Please rewrite everything in the listing from the line containing "You are a computer-use" down to the line containing "Screen dimensions: 1382x868", replacing "tweet" with "post" and keeping all else unchanged. Leave the pictures out of your answer.

[Listing of locating words and elements]
= = = = =

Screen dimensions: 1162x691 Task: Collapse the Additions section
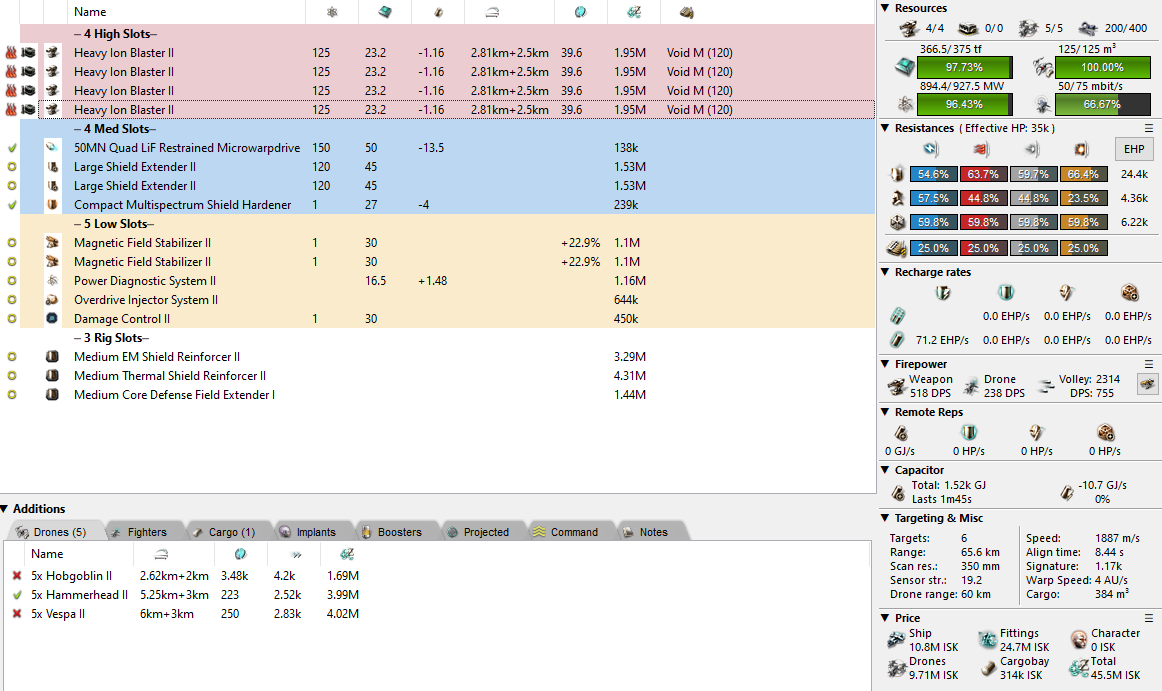[x=6, y=509]
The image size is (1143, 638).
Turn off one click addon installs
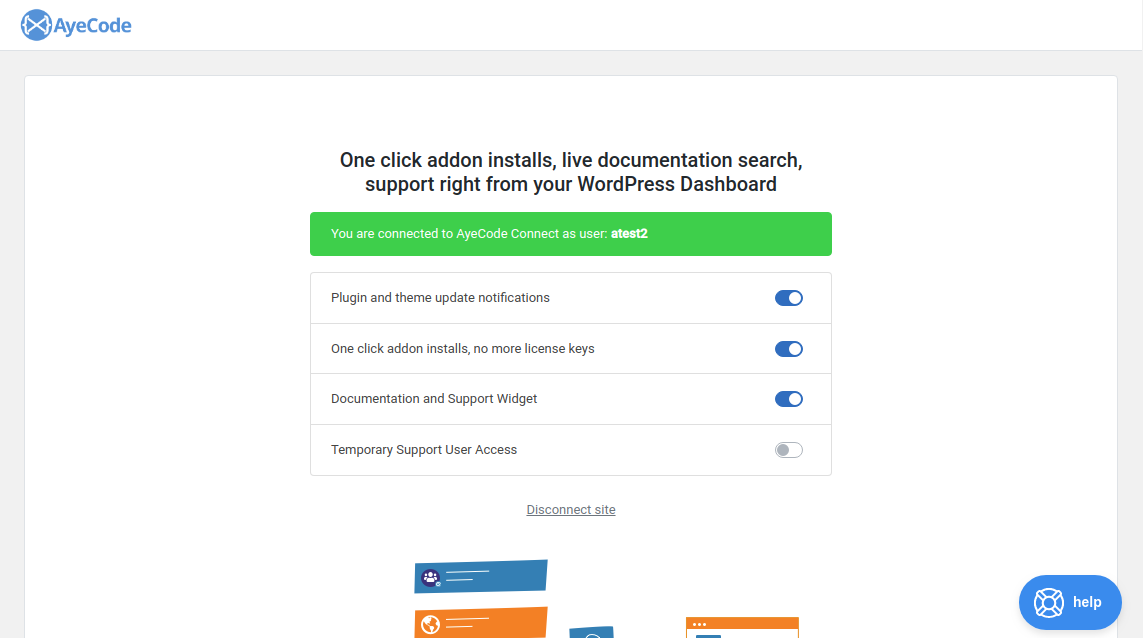(x=789, y=349)

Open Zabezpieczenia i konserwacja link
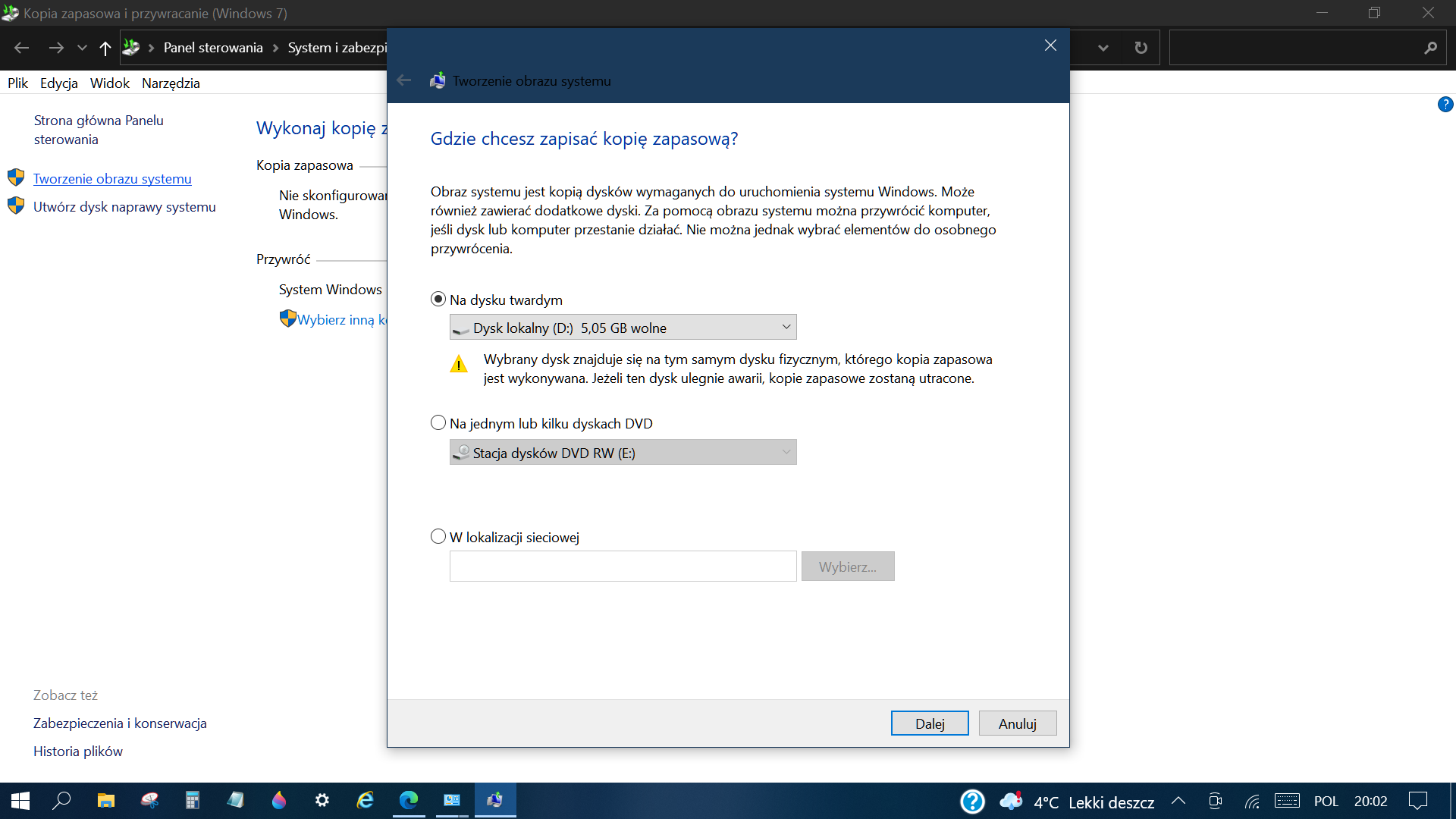(x=119, y=723)
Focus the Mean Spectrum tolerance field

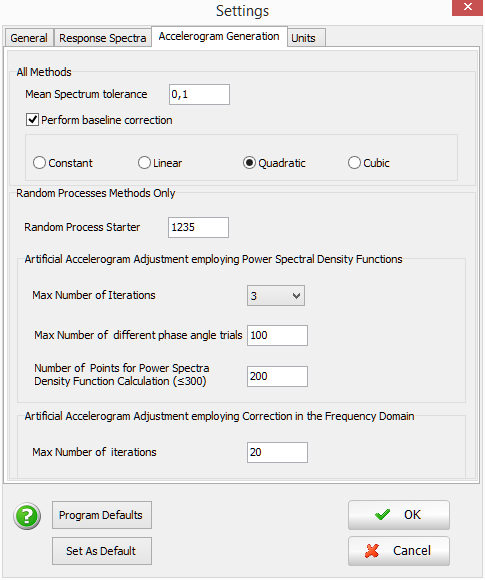(x=199, y=94)
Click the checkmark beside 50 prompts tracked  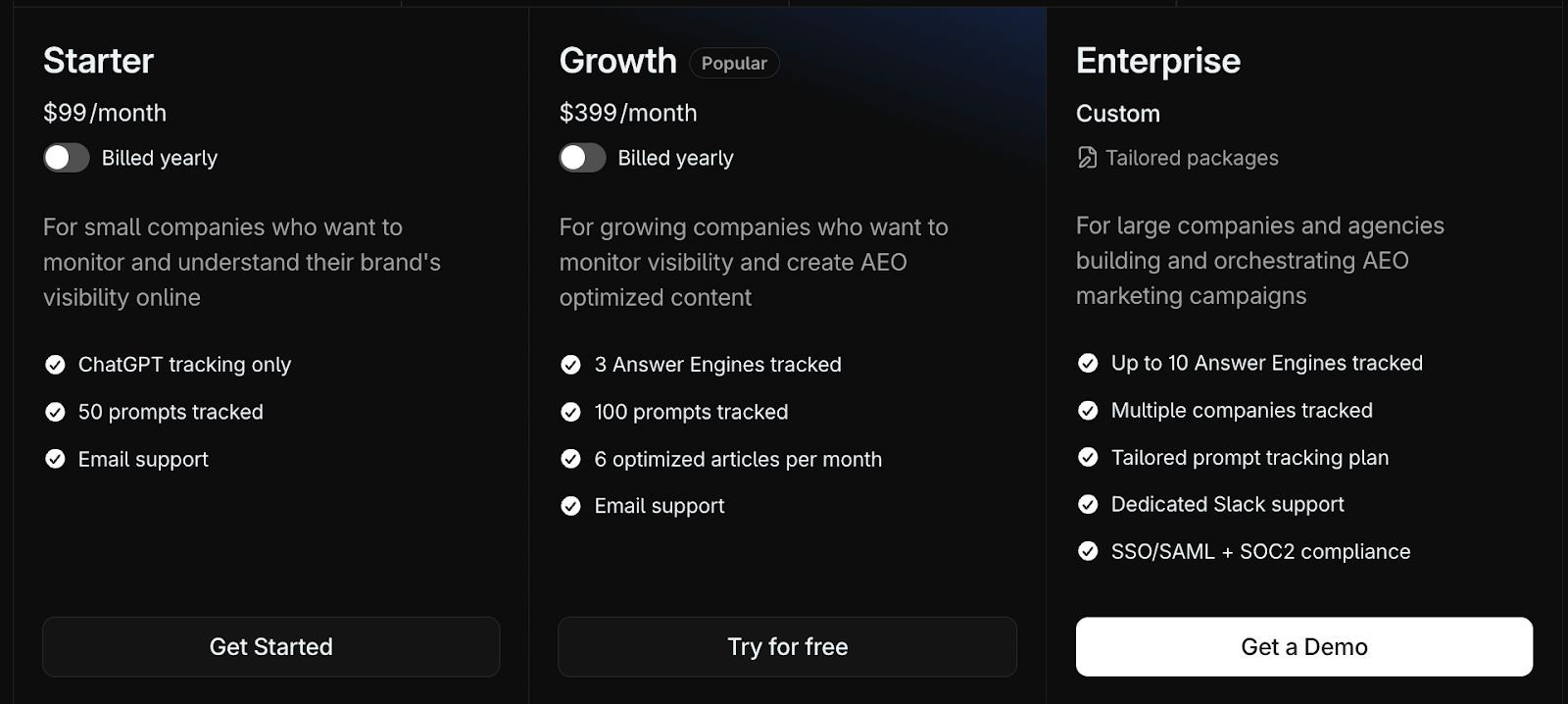[x=54, y=412]
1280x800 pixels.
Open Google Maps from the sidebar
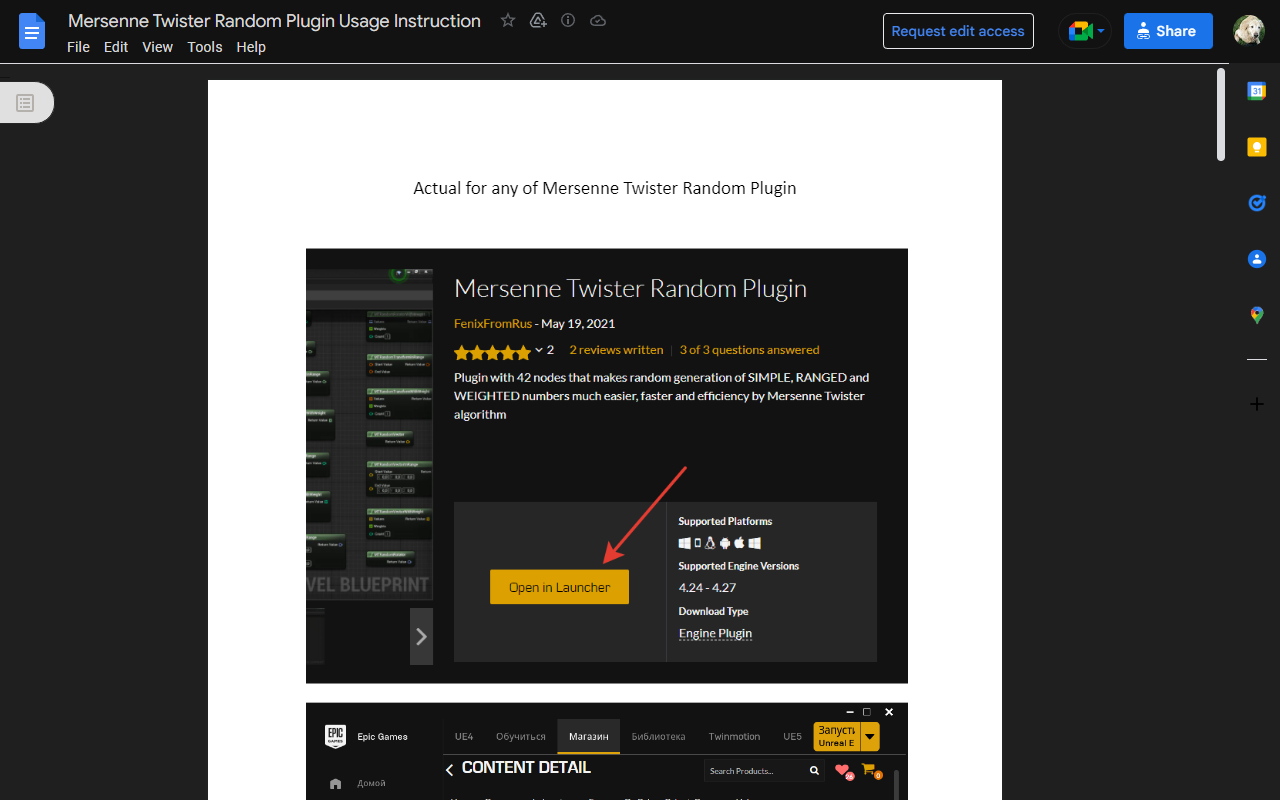point(1256,314)
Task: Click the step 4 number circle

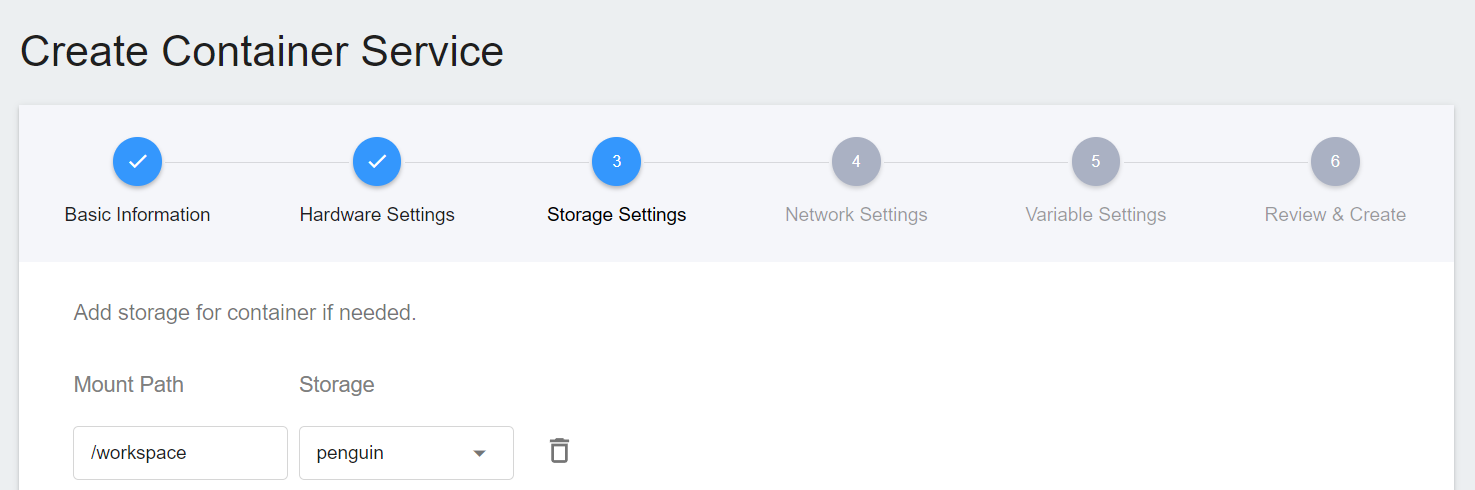Action: pos(856,162)
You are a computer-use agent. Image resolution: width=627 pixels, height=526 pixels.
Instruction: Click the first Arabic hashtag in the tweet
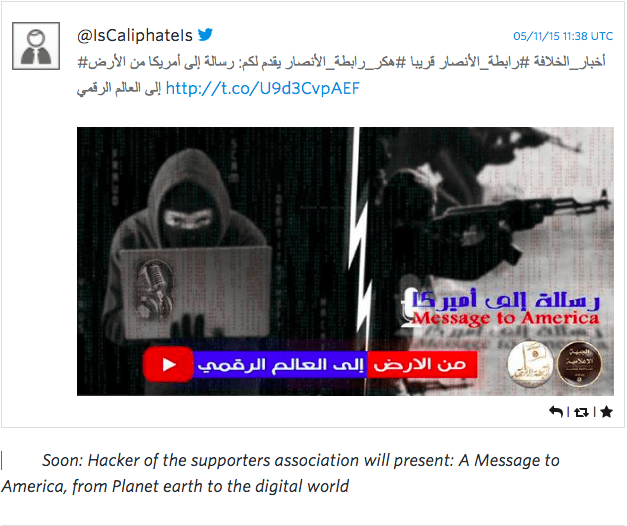click(x=568, y=62)
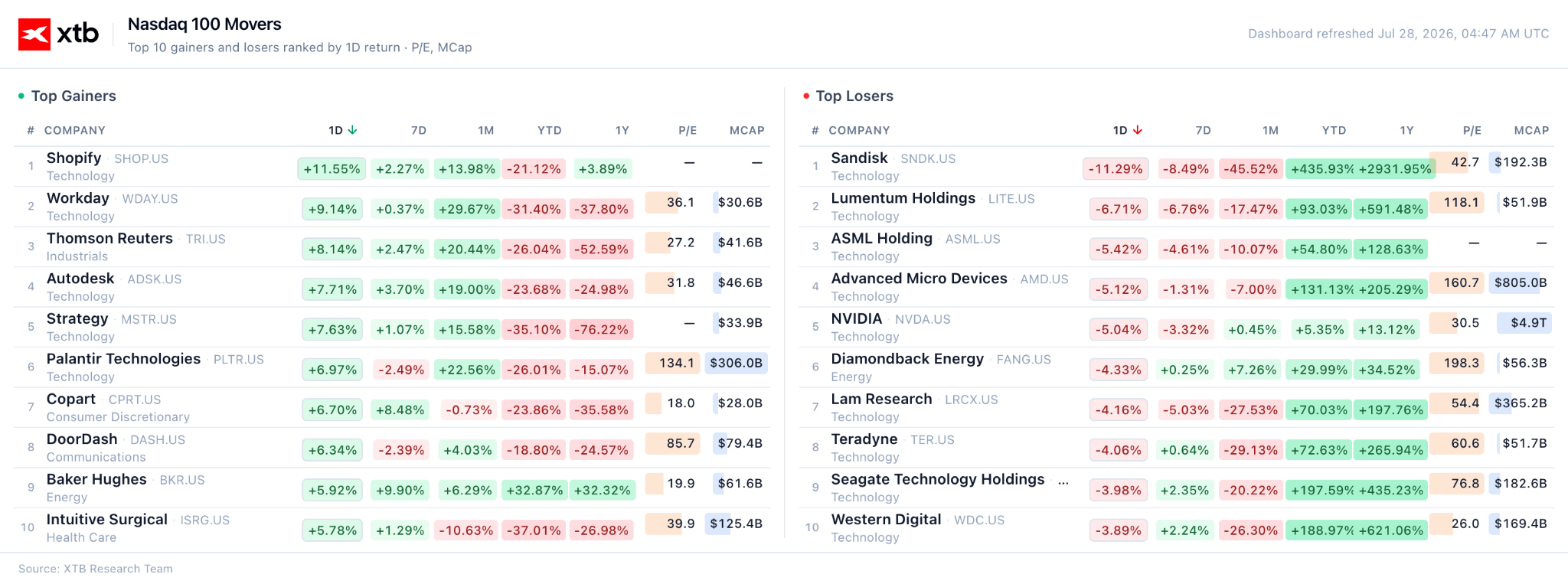Click the green dot beside Top Gainers
Viewport: 1568px width, 584px height.
tap(21, 96)
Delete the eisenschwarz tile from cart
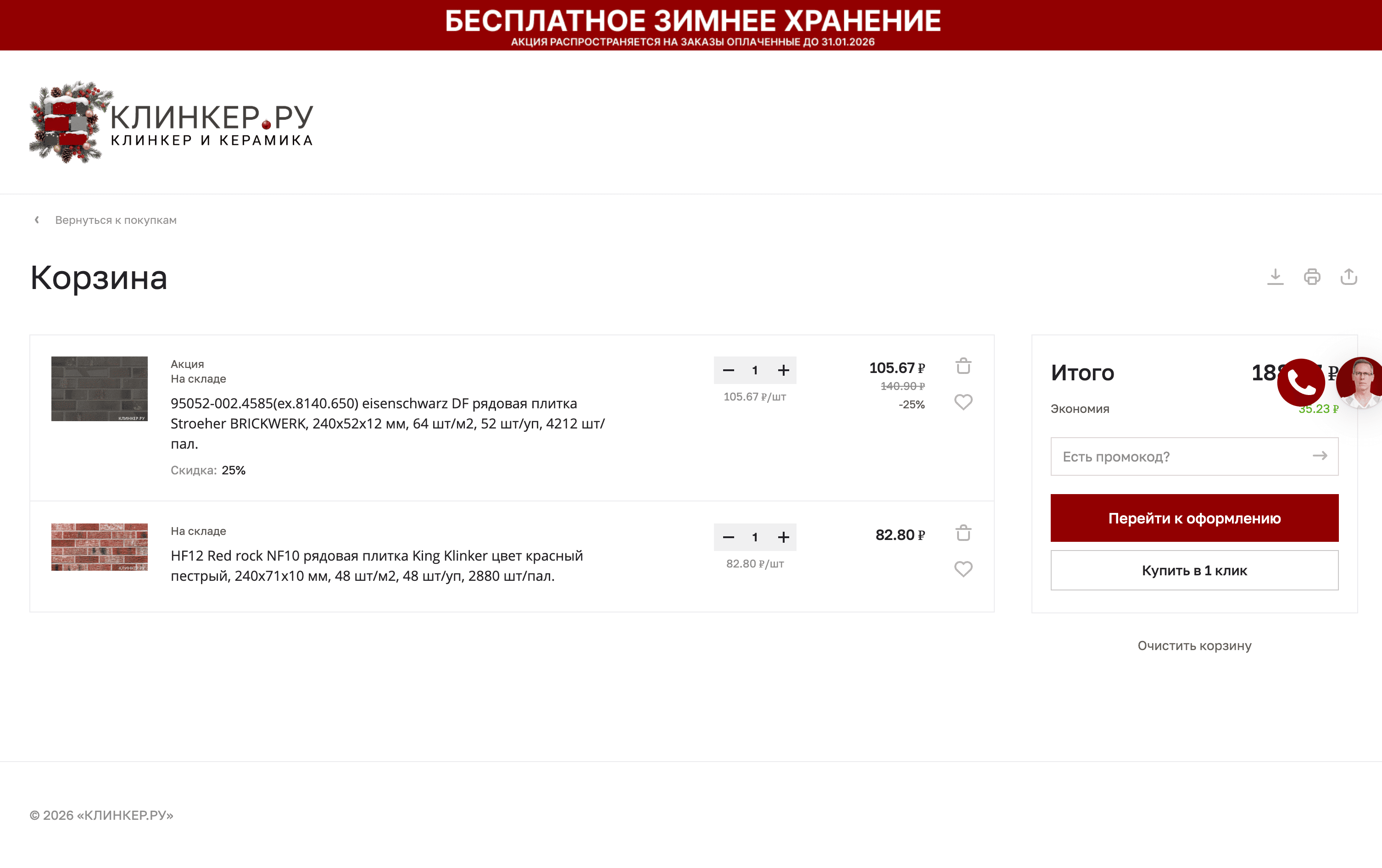Screen dimensions: 1382x868 click(x=963, y=366)
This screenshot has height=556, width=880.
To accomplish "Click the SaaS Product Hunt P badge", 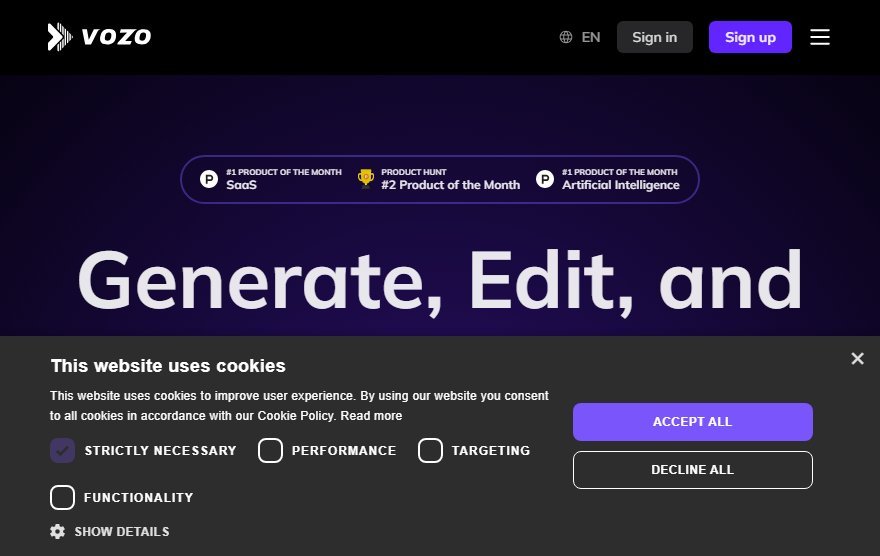I will point(209,179).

= = = = =

RIGHT ANSWER
You are a computer-use agent. Image resolution: width=627 pixels, height=526 pixels.
Instruction: Click the first Arabic hashtag in the post
click(x=568, y=62)
Click the green dot beside Top Gainers
Viewport: 1568px width, 584px height.
tap(21, 96)
Delete the eisenschwarz tile from cart
Screen dimensions: 1382x868 click(x=963, y=366)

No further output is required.